To start: The study met its primary objective (non-inferiority in lowering IOP from baseline compared to latanoprost).
- That IOP-lowering effect: 7.9 to 10.0 mmHg (for NCX 470) versus 7.1 to 9.8 mmHg (for latanoprost)
Break this lowering effect down by timepoints.
Compared to latanoprost, Nicox reported that IOP reductions for NCX 470 were “numerically greater” at five of the six timepoints.
- IOP reductions were also “statistically significant (p < 0.05) at 50% of those points.
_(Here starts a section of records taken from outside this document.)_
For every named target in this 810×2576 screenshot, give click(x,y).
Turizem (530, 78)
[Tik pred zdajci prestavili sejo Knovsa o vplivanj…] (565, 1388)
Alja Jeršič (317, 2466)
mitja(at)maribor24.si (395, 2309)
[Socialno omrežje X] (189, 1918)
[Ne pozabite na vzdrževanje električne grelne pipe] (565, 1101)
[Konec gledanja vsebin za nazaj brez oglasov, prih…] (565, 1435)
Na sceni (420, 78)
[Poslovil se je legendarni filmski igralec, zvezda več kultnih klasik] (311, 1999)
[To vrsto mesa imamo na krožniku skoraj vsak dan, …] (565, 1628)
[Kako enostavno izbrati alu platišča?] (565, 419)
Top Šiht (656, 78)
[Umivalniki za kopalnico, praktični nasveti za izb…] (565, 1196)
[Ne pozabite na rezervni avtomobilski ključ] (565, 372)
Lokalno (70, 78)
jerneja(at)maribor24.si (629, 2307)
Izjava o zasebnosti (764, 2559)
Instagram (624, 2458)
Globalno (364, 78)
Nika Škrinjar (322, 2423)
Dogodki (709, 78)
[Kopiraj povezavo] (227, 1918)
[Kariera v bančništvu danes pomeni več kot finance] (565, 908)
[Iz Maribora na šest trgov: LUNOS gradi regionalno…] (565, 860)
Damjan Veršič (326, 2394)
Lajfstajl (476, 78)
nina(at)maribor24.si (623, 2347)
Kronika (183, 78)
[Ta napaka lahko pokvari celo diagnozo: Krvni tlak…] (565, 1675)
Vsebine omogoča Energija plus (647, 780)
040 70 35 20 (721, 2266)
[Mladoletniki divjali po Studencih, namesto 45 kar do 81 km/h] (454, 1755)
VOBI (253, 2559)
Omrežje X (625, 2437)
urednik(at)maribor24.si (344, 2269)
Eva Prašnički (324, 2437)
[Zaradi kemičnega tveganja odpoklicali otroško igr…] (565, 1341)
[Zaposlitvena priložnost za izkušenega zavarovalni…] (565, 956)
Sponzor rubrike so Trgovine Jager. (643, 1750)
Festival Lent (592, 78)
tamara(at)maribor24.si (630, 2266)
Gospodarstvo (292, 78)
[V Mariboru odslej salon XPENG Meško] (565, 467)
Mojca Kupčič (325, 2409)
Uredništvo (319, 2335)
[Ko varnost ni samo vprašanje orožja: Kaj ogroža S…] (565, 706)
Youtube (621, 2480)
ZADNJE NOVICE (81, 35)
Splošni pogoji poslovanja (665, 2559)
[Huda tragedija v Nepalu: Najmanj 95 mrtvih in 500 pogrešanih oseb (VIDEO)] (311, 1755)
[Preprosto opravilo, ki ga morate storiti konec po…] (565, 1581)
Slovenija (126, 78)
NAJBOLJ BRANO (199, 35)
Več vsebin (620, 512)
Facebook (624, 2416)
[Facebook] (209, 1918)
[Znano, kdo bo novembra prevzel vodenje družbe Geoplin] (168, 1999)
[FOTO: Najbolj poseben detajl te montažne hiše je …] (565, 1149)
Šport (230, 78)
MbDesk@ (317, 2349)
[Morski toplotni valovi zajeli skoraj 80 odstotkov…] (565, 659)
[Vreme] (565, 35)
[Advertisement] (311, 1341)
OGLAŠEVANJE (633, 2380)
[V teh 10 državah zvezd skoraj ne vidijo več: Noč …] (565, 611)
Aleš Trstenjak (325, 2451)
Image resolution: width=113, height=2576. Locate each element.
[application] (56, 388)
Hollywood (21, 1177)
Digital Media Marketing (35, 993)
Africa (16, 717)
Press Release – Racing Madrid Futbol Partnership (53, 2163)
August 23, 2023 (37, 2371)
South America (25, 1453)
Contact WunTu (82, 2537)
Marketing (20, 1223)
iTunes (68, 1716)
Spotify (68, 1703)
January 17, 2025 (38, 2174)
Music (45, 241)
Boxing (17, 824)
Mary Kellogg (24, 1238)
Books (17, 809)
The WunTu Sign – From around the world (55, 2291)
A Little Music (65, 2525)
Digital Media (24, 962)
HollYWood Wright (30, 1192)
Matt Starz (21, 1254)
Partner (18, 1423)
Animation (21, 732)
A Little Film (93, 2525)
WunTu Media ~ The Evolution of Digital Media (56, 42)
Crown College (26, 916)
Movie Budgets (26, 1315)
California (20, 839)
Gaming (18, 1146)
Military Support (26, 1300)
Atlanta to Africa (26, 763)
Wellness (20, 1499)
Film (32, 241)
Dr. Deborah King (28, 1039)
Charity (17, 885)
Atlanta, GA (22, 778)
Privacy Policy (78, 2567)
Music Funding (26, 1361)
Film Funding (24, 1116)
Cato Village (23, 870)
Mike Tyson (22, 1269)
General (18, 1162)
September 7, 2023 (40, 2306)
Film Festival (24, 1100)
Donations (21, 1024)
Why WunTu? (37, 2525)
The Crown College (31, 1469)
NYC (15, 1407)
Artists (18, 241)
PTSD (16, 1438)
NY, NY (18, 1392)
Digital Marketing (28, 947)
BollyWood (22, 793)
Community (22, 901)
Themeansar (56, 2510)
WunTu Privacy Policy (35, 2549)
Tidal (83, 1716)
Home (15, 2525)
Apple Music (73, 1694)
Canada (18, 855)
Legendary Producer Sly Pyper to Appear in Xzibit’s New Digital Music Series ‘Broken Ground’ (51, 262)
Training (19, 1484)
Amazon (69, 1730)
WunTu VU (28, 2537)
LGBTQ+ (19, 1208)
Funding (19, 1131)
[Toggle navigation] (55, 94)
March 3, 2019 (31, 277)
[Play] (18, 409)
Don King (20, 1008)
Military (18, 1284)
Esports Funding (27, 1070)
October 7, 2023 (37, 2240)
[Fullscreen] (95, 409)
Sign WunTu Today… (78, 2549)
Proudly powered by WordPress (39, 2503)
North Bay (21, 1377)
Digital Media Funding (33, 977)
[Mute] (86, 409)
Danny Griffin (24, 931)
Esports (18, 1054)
However: Overall statistical superiority was not achieved.
Let’s talk tolerance and adverse events.
In all, NCX 470 was found to be “well tolerated.”
- As for AEs: There were no reports of any ocular serious AEs or treatment-related non-ocular serious AEs.
And before you ask: 10.1% of NCX 470-treated patients discontinued the study out to the 12-month mark (versus 6.6% of latanoprost-treated patients).
So how does this compare to the Mont Blanc trial data?
The company stated the results—including its long-term safety profile—are “consistent” with the earlier phase 3 trial (which concluded in 2022 and lasted only 3 months).
But more importantly: They also confirm the efficacy profile Nicox needed to move forward with a regulatory submission in the United States (and China).
Expand on those plans.
In the U.S.: The company recently partnered with Kowa Company, Ltd. to advance NCX 470 toward a potential FDA approval.
- About this partnership: Kowa will receive the exclusive rights to develop and commercialize NCX 470 in the United States and all other global territories excluding Japan, China, Korea, and Southeast Asia (that’ll go to Ocumension Therapeutics).
Nicox shared that—in collaboration with Kowa—it’s planning a pre-NDA meeting with the FDA.
So when might we expect an NDA submission?
Tentatively in the second half (H2) of 2026.